J'ai en respect les musiques d'Arcade Fire depuis plusieurs années, les écoute régulièrement, mais n'en ai jamais fait obsession comme j'ai fait de tant d'autres (Karkwa notamment). Il y a dans leur musique des racines que je ne partage pas (contrairement à la plupart de mes amis, je n'ai pas regardé les vidéo-clips dans les années '80-'90, n'ayant jamais eu le câble et "Musique Plus" à la maison). Je ne possède pas cette culture, très étatsunienne à mon sens, d'un certain rock et d'un certain pop récents.

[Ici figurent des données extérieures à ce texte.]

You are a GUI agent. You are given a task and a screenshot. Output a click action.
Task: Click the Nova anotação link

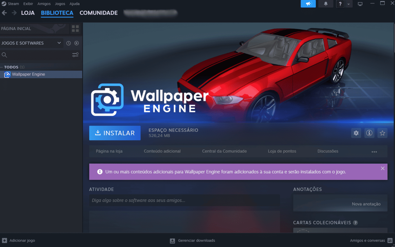click(366, 204)
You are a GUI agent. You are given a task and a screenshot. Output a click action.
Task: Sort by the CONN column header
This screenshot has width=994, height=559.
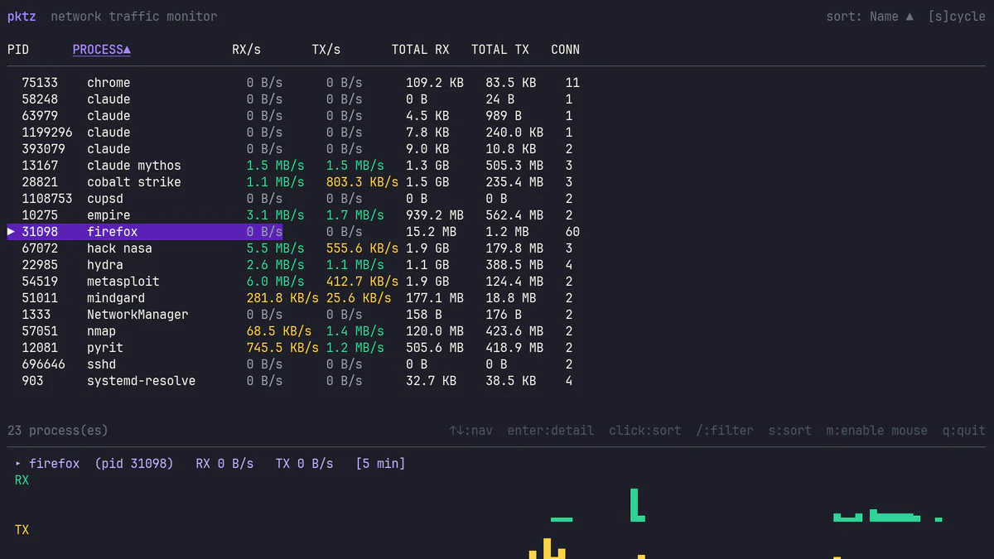coord(565,50)
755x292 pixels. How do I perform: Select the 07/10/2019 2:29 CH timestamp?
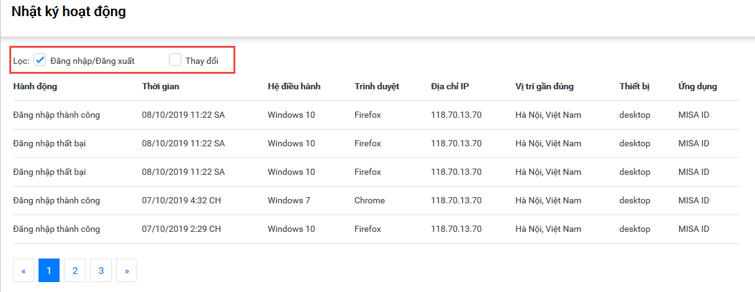click(x=181, y=229)
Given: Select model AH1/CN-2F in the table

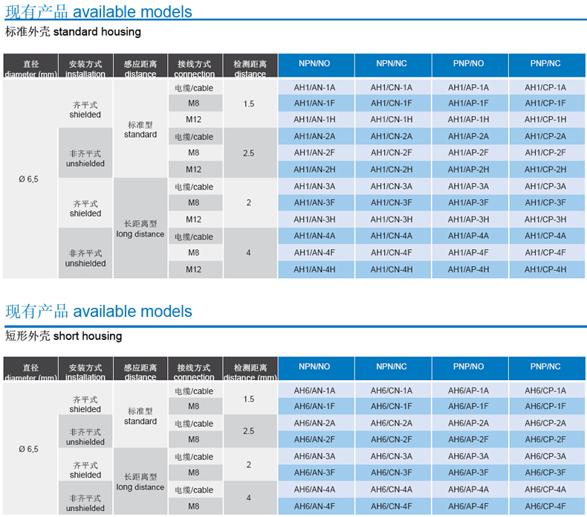Looking at the screenshot, I should click(392, 152).
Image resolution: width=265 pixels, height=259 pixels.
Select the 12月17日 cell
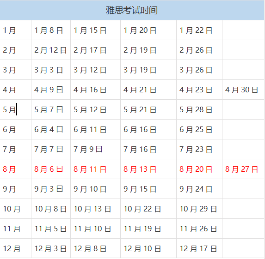click(x=199, y=248)
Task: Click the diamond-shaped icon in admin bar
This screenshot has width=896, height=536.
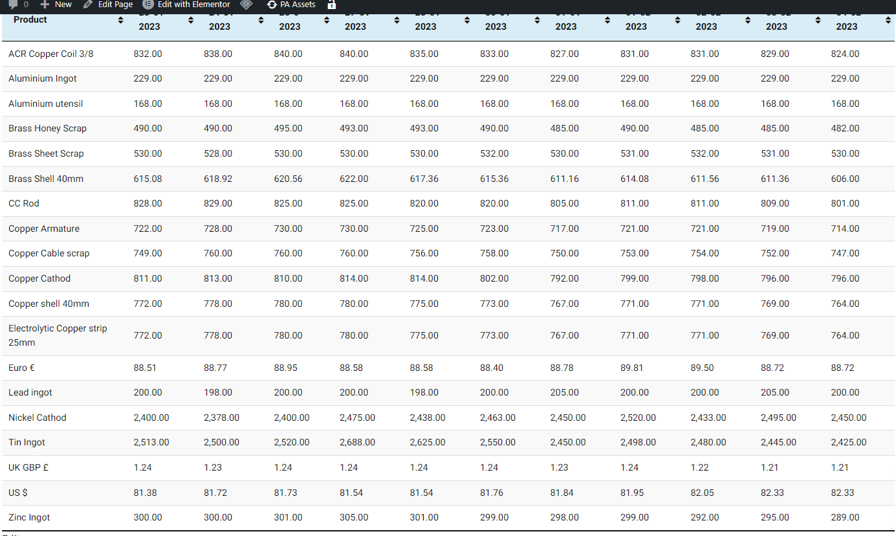Action: pyautogui.click(x=246, y=5)
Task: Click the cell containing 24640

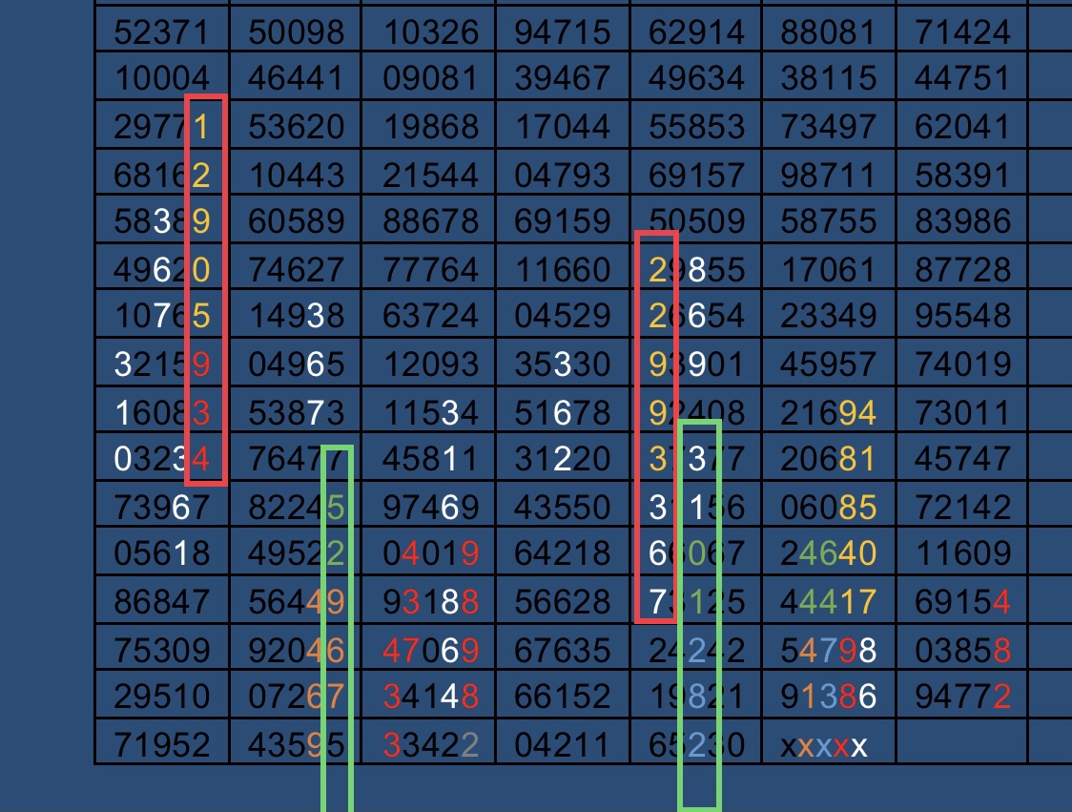Action: (828, 553)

Reste que je reconnais que, de ces racines, ils ont fait leur fruit : quelque chose grand et fort. Et que ce n'est pas - loin de là - un phénomène purement pop ou purement commercial. Ils ont inventé leur musique dans leurs locaux de Montréal, depuis leurs bagages et leur culture musicale propres (anglo-saxons), d'une façon incontestablement artistique. M'intrigue et m'attire en particulier, chez Arcade Fire, cette vitesse, cette vibration, partout présentes. Le chant de Win Butler est toujours chevrotant, comme un tremblement de tout le corps répercuté dans la voix. Et Régine Chassagne de même : elle tire son chant au bout des nerfs. Oui voilà : Arcade Fire est musique nerveuse, tendue, tirée. Et l'était peut-être plus encore ce soir-là, dans le centre-ville de Montréal, devant une telle foule, dans une ville où on s'est inventé, avant que le succès n'arrive et nous emporte aux quatre coins du monde. Quand Régine prenait la parole (en français), elle semblait particulièrement à fleur de peau.

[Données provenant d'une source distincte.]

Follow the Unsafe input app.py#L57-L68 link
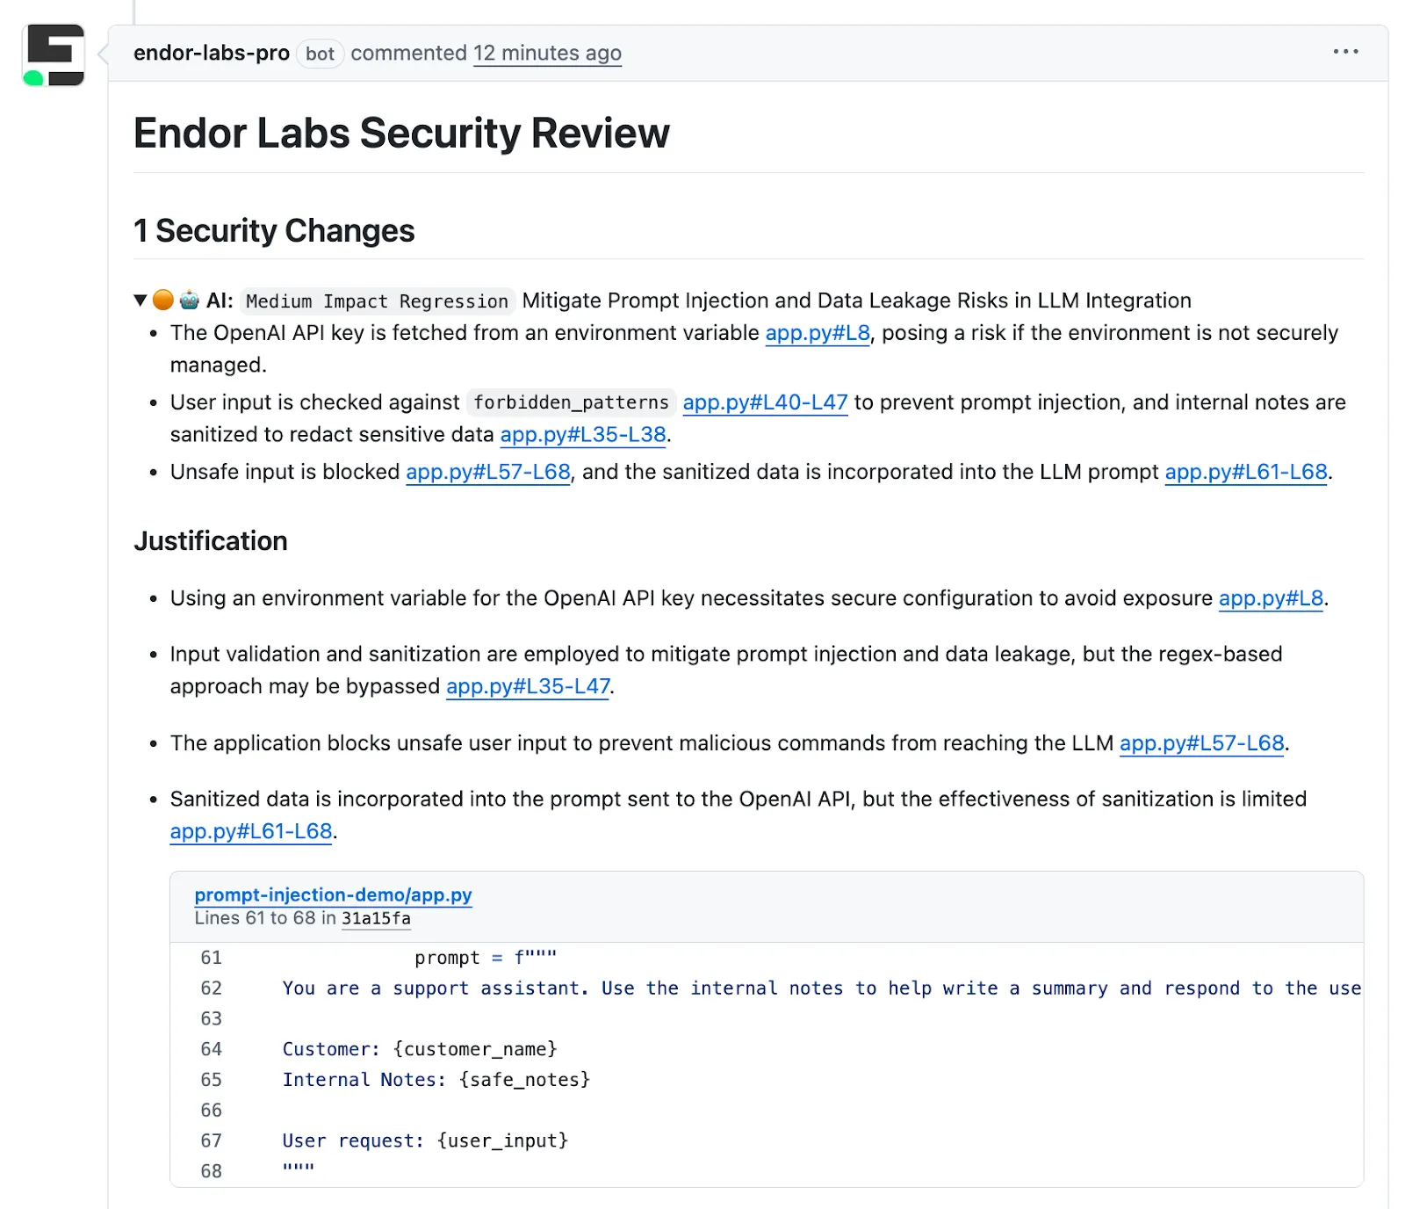1405x1209 pixels. pos(488,472)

Depuis leur dernier album, The Suburbs, on ne peut plus ignorer Arcade Fire. Combien on sait qu'en art - on le dit souvent pour la littérature - les espaces les plus prosaïques du monde contemporain sont les plus prometteurs (mais ce n'est pas mon monde à moi : je n'ai pas grandi à Saint-Lambert, sur la Rive-Sud de Montréal, comme Régine Chassagne...). Cette "banlieue" qui n'a rien à voir avec la banlieue française, mais tout à voir avec ce vieux modèle étatsunien des années 1950 qu'on voit dans les films et à la télé, mais appauvri et dégradé, rattrapé par le reste de la ville dont elle prétendait pourtant se distinguer. L'anglais "suburbs" est plus évocateur, en ce qu'il suggère une sorte de "sous ville", une ville sous la ville.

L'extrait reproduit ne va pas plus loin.